抽象表現といっしょになってる感じというかさ。

伊野
そうですよね‥‥ククク。
──
また、笑いがとまらなくなりますね。
ほんとだね。コレ、かわいいなぁ。
伊野
横尾さんは、自分で描いてて
笑わないんですかね?
──
はははは。
どうでしょう。

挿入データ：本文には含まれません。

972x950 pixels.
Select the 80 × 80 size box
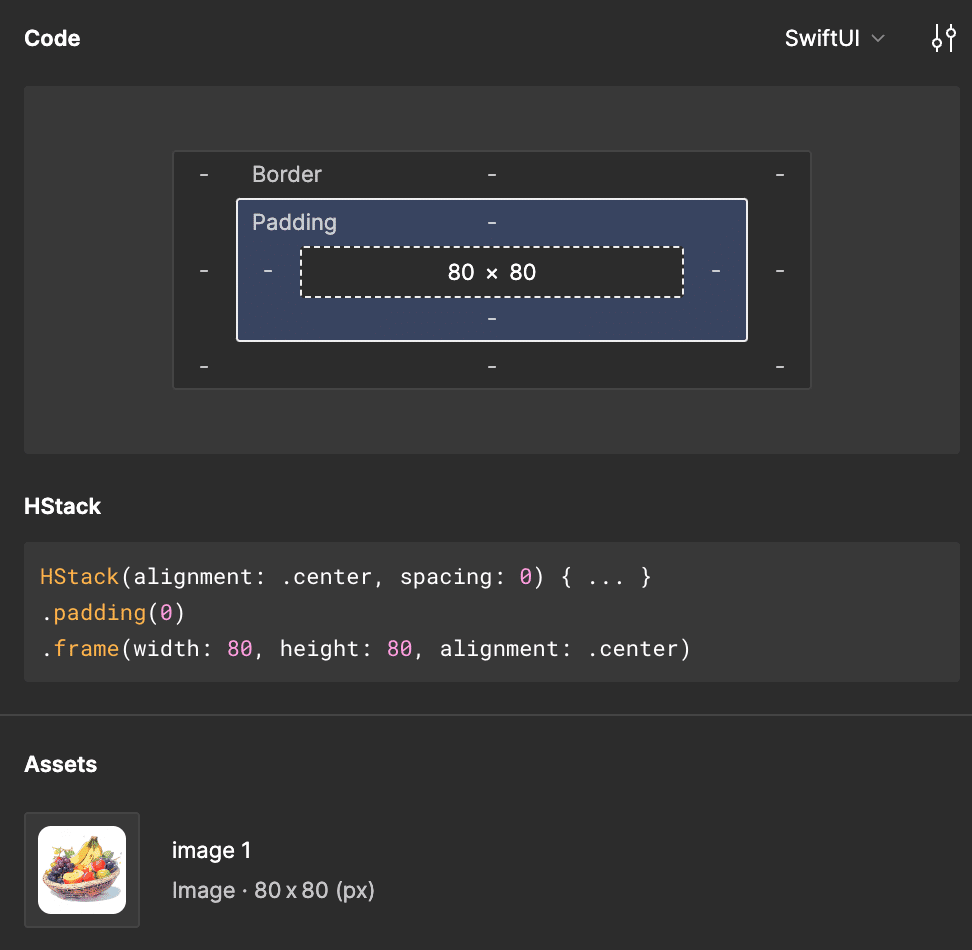coord(491,272)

それは訊けないです、
横尾さんに。

いやぁ、たとえ、
「水墨画」というものから、
何かをはじめようとしたとしても、
こういうふうにならないね。
伊野
「禅画」という感じではじめたとしても、
ぜったいにここに来ないでしょう。
水墨画にいろんな色が入ってきてさ、
禅画にギンギンの紙が貼っつけてあったり、
横文字が入ってたりとか、しないよね。
伊野
糸井さんがおっしゃったように、
「誰が描いたか知らないで観る」というのは、
そうとう、いいですね。
これ1点だけを観て、みんな
横尾さんの作品とわかるかなぁ。
──
わかりますか? 
私はわからないです。
いや、俺はわかるけどな(笑)。
──
わかりますか!
伊野
うーーーん、うん、
わかるなぁ。

──
こういうふうに、何かを言いながら
絵を観て歩くのっておもしろいですね。
伊野
ぼくは自分で個展を開くときには、
お客さんに絵の前で黙られるのが嫌だから、
なるべく感想を言いやすい絵を描きたいんですよ。
感想というか、反応かな。
横尾さんの「サービス精神」は、
ものすごく反応しやすいですよね。
今日はこうして、閉館後に
伸坊さんといっしょに観られるから
辺りを気にせずおしゃべりできますが、
美術館は、ふだんはあんまりしゃべっちゃ
いけない感じですよね。
「寒山百得」観て黙ってるのは、苦しいなぁ。
あ、でもね、この前おくさんと来たときにも、
ここのお客さんはみんな、
けっこうしゃべってましたよ。
──
そうなんですか。
言いたくなるんだねぇ。
伊野
ああ、1枚も‥‥
──
え?

伊野
1枚も、自分にも描けそうだな、という
絵がないなーって思いました。
──
そうですか。
伊野
ぜんぜん、やっぱり、ぜんぜん、
描けない。
うちひしがれています。
ここに来て突然。
──
それは、横尾さんのような発想が
つぎつぎに出ないということでしょうか。
伊野
なんでしょう‥‥部屋を巡って数を多く観てきたからか、
この1枚を生み出している、
横尾さんの絵描きとしての「厚み」を急に感じて‥‥。
ははははは。
伊野
さっきから、ぼくは
見た目は笑っていると思いますけど、
心のなかでは。
──
「ガィーン」てなってますか?
伊野
ガィーン、なってます(笑)。
でも、自分には描けないなと絶望することが
絵に対するいちばんの理解だと思うんです。